Please format the data between the lines holding "Grey (349, 75)" and "Last is located at coordinates (1065, 120).", inclusive, as a two-column CSV with the headers input and output. Each row should pair a text with its answer, each in one quoted field with line breaks turned into spaces.
------------------------
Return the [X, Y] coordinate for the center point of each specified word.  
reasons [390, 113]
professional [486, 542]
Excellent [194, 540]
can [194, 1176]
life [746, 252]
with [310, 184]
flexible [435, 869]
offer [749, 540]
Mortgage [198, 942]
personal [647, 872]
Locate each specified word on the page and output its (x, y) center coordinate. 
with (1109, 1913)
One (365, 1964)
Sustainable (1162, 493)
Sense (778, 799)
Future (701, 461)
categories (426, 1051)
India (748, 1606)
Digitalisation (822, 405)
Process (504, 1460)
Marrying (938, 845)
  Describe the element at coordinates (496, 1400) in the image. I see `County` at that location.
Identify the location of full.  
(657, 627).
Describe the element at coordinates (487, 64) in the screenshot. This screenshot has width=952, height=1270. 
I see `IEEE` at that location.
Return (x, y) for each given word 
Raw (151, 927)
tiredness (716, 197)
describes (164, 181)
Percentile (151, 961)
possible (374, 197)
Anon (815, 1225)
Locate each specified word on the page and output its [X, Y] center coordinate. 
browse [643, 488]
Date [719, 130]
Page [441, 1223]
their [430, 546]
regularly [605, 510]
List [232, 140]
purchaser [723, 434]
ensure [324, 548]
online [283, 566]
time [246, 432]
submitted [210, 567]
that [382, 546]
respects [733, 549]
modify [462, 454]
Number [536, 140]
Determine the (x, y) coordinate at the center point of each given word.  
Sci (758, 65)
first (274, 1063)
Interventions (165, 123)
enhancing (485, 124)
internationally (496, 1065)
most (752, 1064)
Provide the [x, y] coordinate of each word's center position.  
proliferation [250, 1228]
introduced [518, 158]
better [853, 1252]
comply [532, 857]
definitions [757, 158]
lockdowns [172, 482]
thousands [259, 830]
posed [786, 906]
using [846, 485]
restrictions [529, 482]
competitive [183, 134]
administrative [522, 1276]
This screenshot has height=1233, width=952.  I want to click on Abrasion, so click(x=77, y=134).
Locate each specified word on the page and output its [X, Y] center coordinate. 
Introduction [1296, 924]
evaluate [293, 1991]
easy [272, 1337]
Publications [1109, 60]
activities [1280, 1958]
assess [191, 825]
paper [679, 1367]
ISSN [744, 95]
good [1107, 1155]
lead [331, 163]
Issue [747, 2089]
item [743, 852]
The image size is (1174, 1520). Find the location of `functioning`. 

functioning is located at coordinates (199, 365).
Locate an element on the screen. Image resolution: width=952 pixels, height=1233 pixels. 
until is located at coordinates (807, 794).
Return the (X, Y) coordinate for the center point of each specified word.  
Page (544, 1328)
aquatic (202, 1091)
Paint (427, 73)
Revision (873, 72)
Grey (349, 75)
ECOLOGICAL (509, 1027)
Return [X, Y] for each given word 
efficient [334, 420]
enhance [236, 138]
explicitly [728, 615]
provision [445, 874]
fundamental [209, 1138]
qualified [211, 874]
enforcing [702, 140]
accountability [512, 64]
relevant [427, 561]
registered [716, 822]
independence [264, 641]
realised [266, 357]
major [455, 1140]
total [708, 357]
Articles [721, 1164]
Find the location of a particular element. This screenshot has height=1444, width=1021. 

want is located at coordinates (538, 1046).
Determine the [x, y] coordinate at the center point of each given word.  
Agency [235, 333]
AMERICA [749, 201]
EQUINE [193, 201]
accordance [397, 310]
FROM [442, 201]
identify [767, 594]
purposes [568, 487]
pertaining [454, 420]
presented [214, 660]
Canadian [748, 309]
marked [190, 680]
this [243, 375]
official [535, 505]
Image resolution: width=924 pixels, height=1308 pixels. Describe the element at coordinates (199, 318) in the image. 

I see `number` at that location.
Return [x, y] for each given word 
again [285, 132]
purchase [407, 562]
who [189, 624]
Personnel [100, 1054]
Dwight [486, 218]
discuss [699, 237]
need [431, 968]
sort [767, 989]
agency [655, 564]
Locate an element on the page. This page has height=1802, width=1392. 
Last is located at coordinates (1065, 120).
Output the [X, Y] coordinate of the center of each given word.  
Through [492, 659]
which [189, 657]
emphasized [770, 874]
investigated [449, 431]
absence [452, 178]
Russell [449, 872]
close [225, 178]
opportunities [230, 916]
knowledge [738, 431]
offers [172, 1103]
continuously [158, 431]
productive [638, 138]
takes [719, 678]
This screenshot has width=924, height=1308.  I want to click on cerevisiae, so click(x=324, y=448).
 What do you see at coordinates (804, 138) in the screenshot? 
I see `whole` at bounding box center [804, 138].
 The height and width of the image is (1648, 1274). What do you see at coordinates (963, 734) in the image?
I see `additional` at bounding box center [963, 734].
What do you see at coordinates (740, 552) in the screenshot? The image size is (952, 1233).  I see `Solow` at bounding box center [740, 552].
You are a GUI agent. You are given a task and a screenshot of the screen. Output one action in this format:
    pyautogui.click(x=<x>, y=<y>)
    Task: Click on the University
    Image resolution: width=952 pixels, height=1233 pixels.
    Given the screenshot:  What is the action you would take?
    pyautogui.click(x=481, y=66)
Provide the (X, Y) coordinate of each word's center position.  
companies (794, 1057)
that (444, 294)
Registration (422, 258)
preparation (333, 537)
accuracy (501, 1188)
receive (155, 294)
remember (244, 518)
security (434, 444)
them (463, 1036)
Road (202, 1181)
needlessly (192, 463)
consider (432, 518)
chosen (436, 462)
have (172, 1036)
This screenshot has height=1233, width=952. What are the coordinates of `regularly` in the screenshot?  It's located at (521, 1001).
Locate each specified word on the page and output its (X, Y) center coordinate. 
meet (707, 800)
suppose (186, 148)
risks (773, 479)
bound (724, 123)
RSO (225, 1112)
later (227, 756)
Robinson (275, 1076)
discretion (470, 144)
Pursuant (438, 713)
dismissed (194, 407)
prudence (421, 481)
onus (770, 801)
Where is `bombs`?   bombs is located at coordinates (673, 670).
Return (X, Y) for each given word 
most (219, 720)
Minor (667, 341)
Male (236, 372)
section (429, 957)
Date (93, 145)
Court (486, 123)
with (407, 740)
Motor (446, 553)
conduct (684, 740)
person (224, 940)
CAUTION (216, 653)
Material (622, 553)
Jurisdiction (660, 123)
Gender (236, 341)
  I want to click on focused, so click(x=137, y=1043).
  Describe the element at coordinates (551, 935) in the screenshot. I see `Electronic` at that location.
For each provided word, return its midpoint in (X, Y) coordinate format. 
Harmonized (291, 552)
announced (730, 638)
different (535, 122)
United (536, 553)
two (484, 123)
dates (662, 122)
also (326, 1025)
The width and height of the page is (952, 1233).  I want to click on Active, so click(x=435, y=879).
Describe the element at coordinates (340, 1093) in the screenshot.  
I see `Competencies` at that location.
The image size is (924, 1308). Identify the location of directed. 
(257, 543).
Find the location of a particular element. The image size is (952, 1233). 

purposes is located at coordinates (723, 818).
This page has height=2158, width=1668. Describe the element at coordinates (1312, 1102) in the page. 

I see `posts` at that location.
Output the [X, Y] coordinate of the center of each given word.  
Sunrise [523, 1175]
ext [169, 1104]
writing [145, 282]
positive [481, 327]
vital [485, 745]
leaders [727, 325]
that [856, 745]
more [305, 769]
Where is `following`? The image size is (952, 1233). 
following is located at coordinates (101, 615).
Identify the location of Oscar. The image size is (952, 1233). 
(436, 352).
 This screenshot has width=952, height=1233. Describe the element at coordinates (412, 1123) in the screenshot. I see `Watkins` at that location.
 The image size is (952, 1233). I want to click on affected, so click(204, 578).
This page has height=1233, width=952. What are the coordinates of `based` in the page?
------------------------
• Expected answer:
input,output
"Grey","(349, 75)"
"ECOLOGICAL","(509, 1027)"
"Return [X, Y] for each given word efficient","[334, 420]"
"enhance","[236, 138]"
"explicitly","[728, 615]"
"provision","[445, 874]"
"fundamental","[209, 1138]"
"qualified","[211, 874]"
"enforcing","[702, 140]"
"accountability","[512, 64]"
"relevant","[427, 561]"
"registered","[716, 822]"
"independence","[264, 641]"
"realised","[266, 357]"
"major","[455, 1140]"
"total","[708, 357]"
"Articles","[721, 1164]"
"Find the location of a particular element. This screenshot has height=1444, width=1021.","want is located at coordinates (538, 1046)."
"Determine the [x, y] coordinate at the center point of each given word. Agency","[235, 333]"
"AMERICA","[749, 201]"
"EQUINE","[193, 201]"
"accordance","[397, 310]"
"FROM","[442, 201]"
"identify","[767, 594]"
"purposes","[568, 487]"
"pertaining","[454, 420]"
"presented","[214, 660]"
"Canadian","[748, 309]"
"marked","[190, 680]"
"this","[243, 375]"
"official","[535, 505]"
"Image resolution: width=924 pixels, height=1308 pixels. Describe the element at coordinates (199, 318) in the image.","I see `number` at that location."
"Return [x, y] for each given word again","[285, 132]"
"purchase","[407, 562]"
"who","[189, 624]"
"Personnel","[100, 1054]"
"Dwight","[486, 218]"
"discuss","[699, 237]"
"need","[431, 968]"
"sort","[767, 989]"
"agency","[655, 564]"
"Locate an element on the page. This page has height=1802, width=1392.","Last is located at coordinates (1065, 120)."